#### [What to produce]
Which lines in the entries below contain the string "Given"? Show each of them in full.

#### [Material for this exercise]
* * * * * * * * *

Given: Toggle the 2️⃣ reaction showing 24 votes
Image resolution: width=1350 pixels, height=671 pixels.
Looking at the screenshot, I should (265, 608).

* * * * * * * * *

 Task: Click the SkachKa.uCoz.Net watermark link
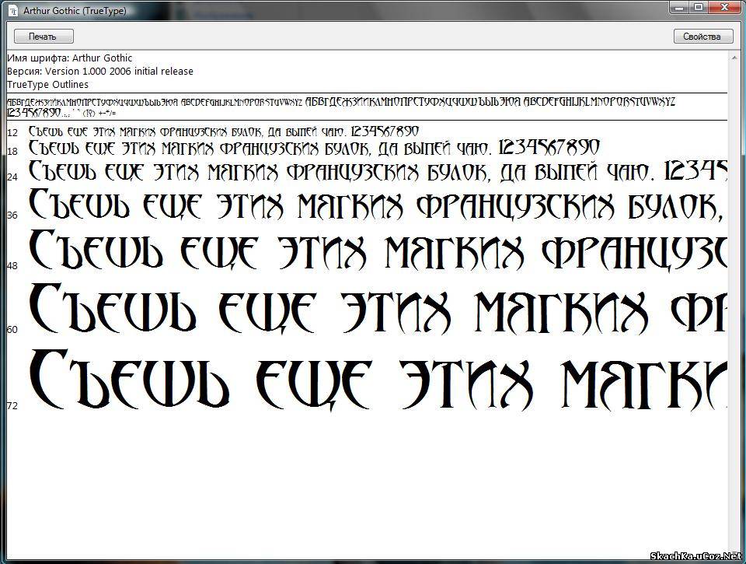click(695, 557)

* * * * * * * * *

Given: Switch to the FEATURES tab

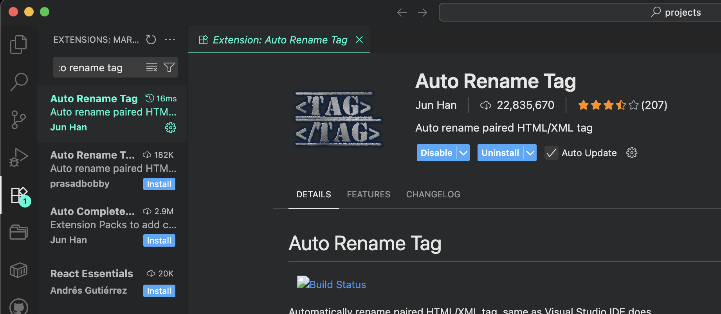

* * * * * * * * *

#### [Response to the task]
Given: Toggle the 2️⃣ reaction showing 24 votes
Given: Switch to the FEATURES tab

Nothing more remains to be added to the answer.